Task objective:
Write the records out once more. Leave each line exactly as given.

======== Supplied data

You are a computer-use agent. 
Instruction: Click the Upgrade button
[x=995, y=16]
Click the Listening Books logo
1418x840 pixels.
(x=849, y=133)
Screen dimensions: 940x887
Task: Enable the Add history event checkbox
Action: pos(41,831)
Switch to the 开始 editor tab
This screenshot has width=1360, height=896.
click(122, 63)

================

Answer section:
You are a computer-use agent. 
Instruction: Click the Upgrade button
[x=995, y=16]
Click the Listening Books logo
1418x840 pixels.
(x=849, y=133)
Screen dimensions: 940x887
Task: Enable the Add history event checkbox
Action: pos(41,831)
Switch to the 开始 editor tab
This screenshot has width=1360, height=896.
click(122, 63)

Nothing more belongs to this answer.